User: "Plan a subscription service for coffee beans."
Save the output as plan.atp.json.
Load that plan into your ATP-compatible agent/orchestrator. When a node is too abstract, use the Decomposer prompt to explode it into atomic tasks and update the graph. This repo does not include a reference executor.
All agents—even across different LLMs or runtimes—must persist their changes back into the same .atp.json file; there is no alternate state store.
For ATP v1.4 adaptive flows, the runner or orchestrator must treat raw conversation as audit/debug state only. Default cross-turn handoff should come from node reports, durable memory, and current graph state.
If you want a file-based replacement for the ATP MCP librarian, use atp-local-librarian.
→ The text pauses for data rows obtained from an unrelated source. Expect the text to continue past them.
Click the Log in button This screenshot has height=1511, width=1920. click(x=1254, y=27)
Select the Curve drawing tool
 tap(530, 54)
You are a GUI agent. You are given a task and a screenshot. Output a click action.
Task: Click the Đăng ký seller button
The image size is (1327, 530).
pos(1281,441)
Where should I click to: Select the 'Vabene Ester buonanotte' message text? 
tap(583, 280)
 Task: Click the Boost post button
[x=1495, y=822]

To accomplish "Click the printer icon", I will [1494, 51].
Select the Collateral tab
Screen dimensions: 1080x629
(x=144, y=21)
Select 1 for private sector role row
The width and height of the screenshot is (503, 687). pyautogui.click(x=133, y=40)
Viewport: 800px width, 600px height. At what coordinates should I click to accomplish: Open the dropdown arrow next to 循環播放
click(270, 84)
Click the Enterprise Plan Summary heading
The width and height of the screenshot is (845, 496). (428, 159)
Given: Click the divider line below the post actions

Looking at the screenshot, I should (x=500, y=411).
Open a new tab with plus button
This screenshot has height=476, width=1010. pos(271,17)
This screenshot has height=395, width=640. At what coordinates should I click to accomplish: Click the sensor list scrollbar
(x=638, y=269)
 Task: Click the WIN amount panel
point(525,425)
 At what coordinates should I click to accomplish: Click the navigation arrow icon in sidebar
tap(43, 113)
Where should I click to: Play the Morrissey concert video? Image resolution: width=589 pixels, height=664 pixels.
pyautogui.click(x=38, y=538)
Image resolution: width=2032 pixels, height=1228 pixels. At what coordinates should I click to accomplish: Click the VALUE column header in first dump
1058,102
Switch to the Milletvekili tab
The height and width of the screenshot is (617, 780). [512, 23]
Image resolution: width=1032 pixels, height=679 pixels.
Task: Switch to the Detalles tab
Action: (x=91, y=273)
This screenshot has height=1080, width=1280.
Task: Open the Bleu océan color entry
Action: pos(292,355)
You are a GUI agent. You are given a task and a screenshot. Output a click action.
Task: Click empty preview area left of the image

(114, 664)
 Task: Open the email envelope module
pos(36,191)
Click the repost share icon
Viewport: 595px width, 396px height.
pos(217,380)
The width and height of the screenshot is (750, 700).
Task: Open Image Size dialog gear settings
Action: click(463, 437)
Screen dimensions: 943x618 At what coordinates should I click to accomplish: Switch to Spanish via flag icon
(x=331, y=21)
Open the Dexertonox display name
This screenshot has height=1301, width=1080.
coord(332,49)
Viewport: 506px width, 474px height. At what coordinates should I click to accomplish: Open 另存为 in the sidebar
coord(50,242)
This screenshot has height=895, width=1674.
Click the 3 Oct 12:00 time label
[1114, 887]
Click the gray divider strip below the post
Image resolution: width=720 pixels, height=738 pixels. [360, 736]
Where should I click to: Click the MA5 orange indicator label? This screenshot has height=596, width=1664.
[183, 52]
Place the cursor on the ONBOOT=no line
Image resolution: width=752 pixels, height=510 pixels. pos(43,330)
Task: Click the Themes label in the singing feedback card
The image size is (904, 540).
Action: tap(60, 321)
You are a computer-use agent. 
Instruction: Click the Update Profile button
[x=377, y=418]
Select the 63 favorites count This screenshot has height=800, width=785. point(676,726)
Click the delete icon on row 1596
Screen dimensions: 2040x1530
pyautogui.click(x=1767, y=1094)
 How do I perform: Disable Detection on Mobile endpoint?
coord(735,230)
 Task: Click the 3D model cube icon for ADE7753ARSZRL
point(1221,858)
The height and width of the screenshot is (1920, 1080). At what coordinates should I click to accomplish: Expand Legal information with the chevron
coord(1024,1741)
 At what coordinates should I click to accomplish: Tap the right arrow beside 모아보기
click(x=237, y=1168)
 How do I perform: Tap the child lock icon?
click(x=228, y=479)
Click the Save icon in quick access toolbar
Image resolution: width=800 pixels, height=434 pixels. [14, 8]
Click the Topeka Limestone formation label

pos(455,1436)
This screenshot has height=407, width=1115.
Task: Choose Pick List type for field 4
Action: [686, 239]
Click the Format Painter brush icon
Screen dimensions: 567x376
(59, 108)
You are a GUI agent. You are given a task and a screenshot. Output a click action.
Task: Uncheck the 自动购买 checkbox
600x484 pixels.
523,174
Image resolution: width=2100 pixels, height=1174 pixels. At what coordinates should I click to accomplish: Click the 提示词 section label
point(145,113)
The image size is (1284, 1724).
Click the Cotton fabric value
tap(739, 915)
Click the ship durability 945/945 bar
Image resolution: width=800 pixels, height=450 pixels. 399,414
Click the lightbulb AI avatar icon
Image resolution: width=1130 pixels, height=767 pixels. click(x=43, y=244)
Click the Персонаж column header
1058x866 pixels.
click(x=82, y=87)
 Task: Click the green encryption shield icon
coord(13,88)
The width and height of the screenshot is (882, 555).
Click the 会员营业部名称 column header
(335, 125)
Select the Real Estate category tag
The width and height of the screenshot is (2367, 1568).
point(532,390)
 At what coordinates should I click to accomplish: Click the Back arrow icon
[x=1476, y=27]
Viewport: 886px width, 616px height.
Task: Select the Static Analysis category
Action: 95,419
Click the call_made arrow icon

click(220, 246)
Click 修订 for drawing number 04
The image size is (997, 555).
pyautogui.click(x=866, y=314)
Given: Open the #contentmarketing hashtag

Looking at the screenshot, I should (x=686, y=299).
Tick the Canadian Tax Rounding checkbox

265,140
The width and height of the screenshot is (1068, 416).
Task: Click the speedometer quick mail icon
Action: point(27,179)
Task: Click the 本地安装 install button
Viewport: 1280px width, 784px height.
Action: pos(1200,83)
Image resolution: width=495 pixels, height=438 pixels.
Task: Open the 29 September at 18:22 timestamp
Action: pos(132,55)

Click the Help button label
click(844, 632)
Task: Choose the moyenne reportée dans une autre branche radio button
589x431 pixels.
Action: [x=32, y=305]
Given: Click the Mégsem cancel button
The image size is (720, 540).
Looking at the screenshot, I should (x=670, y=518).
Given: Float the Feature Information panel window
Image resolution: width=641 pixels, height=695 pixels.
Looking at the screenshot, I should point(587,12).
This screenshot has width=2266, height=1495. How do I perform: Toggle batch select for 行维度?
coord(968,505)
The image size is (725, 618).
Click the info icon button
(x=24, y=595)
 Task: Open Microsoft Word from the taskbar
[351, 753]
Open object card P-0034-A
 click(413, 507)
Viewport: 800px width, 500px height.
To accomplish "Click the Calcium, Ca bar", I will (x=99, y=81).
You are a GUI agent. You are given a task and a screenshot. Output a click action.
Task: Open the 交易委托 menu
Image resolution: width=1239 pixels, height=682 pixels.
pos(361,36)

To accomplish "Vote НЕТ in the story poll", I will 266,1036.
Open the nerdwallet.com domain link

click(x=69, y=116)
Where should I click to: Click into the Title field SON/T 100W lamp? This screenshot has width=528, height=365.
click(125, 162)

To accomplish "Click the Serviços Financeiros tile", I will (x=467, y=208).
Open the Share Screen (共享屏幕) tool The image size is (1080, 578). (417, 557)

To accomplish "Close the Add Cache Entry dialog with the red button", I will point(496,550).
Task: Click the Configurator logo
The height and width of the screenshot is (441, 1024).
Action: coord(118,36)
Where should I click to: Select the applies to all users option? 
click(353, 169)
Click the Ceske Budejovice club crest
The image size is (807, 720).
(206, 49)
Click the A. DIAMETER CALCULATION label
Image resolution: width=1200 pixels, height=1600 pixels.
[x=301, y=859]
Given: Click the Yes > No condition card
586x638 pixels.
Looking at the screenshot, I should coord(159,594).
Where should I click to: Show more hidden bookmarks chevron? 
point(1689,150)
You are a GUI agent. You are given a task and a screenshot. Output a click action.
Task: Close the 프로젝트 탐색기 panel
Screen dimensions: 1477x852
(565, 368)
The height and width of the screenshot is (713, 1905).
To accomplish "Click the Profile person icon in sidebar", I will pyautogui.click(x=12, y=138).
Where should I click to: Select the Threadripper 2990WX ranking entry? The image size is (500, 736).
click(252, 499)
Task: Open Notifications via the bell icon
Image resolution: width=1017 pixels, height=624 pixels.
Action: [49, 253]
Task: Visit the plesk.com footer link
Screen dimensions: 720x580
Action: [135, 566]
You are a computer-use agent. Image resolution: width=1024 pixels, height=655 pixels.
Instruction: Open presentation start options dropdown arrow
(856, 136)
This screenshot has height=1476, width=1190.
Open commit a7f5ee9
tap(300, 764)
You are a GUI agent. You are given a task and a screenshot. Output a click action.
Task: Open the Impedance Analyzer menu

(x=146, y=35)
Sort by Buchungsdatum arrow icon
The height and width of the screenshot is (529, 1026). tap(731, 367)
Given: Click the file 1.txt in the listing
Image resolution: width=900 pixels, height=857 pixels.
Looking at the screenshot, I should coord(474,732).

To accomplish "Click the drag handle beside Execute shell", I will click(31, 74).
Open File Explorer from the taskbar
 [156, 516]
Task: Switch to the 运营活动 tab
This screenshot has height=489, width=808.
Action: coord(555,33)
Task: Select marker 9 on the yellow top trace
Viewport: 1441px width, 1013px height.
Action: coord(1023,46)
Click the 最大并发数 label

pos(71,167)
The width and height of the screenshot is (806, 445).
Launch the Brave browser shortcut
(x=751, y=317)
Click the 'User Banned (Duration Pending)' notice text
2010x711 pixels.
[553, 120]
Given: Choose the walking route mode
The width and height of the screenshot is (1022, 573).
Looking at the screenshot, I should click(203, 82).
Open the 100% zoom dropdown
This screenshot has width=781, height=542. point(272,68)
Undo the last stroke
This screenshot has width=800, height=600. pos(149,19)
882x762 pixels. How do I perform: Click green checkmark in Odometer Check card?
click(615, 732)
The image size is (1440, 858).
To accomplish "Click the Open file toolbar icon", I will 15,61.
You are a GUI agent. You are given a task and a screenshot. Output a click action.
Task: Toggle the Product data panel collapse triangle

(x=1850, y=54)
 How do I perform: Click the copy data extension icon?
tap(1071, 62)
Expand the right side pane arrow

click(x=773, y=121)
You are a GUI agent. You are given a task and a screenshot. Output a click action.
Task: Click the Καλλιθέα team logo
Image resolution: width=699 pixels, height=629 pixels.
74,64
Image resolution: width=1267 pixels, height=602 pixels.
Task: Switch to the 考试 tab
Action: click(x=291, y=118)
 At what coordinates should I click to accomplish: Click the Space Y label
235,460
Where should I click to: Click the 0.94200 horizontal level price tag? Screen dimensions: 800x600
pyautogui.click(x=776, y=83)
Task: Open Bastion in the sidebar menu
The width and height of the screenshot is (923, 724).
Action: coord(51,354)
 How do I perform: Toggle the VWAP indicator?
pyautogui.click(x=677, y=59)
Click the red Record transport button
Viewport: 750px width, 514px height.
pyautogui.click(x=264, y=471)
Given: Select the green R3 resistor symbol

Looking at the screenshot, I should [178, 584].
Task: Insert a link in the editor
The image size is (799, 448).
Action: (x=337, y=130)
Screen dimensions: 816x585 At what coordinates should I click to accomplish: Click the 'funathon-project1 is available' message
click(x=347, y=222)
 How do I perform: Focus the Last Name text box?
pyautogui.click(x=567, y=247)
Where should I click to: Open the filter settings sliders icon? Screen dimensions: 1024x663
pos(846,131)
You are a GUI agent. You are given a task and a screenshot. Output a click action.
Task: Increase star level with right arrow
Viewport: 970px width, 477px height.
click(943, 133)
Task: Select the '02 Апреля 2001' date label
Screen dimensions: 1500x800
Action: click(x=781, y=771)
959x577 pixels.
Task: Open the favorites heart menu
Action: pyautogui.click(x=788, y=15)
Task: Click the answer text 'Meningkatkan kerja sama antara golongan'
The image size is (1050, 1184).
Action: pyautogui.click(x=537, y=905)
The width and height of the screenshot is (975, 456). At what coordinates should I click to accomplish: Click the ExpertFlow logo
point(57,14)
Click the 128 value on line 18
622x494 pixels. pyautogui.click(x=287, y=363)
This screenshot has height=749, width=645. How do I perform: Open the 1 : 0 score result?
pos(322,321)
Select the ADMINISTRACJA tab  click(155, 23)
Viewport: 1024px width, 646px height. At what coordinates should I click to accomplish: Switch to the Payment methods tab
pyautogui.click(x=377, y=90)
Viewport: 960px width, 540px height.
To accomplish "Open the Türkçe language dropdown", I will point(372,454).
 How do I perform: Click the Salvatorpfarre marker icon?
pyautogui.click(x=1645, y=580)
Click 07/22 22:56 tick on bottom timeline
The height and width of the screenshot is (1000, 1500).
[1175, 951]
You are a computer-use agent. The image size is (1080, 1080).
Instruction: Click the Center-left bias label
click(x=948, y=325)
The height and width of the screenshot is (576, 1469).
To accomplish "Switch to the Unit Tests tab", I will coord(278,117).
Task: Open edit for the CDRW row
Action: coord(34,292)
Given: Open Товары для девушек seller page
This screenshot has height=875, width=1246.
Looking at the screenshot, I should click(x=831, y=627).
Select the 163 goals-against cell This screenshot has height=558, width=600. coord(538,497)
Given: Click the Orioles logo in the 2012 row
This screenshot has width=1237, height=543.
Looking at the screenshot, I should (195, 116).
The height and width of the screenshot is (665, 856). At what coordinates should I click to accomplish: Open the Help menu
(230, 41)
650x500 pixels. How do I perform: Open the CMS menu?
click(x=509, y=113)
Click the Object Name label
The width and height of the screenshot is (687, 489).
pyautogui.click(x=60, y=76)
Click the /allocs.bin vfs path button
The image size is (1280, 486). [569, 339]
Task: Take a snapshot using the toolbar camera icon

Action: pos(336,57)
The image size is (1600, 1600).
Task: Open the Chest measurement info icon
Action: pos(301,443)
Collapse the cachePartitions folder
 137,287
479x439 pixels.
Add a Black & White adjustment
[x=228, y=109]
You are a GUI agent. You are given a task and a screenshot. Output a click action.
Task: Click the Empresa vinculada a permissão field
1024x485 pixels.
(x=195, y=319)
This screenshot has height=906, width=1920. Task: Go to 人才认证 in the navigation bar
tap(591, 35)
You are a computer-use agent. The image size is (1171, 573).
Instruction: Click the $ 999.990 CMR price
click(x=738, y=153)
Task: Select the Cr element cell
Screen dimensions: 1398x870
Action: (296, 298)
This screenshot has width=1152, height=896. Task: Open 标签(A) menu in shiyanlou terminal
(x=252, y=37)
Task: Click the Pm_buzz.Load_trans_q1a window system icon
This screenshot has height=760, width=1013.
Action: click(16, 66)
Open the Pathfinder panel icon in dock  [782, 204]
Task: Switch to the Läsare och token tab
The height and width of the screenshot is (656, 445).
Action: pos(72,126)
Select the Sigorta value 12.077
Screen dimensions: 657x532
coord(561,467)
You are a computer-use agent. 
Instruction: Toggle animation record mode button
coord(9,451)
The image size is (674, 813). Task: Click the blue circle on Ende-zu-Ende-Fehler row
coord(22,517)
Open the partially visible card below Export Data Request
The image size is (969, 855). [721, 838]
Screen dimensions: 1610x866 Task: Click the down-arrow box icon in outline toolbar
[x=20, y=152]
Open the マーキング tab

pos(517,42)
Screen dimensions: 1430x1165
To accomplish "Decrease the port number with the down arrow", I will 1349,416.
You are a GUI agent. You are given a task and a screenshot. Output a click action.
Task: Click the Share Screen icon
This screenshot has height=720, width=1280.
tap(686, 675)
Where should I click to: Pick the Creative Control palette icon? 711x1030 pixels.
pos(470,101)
It bundles a dependency-free Python CLI that can:
- claim READY work from a
.atp.jsongraph - complete or fail nodes with reports and artifacts
- decompose a node into a child DAG
- read full or local graph views
- apply bounded ATP v1.4 future patches under a file lock
The command patterns live in .skills/atp-local-librarian/references/command-patterns.md.
Load plan.atp.json into your preferred graph viewer or editor to watch your abstract business idea turn into concrete blue and green code nodes.
Each scenario folder under examples/ contains four artifacts that mirror the lifecycle:
user_query.txt— the original ask.atp_initial.atp.json— first ATP graph from the business/user request.atp_decomposed.atp.json— technical decomposition for execution.atp_replanned.atp.json— revised plan after a user change request.
Included scenarios: neighborhood bike share, meal kit subscription, and OAuth login upgrade.
graph TD
User[Business User] -->|Prompts| BA[Business Architect]
BA -->|Generates| B(plan.atp.json)
B --> C{Agent Watcher}
C -->|Finds 'Business' Node| D[Complexity Check]
D -->|Too Abstract?| E[Decomposer LLM]
E -->|Translates to Tech Specs| B
D -->|Atomic Code Task?| F[Execute Action]
F -->|Creates| G[Artifacts / Files]
F -->|Writes| H[Report]
H --> B
ATP is an open standard. Feel free to build your own Agents, Visualizers, or Architects on top of the protocol.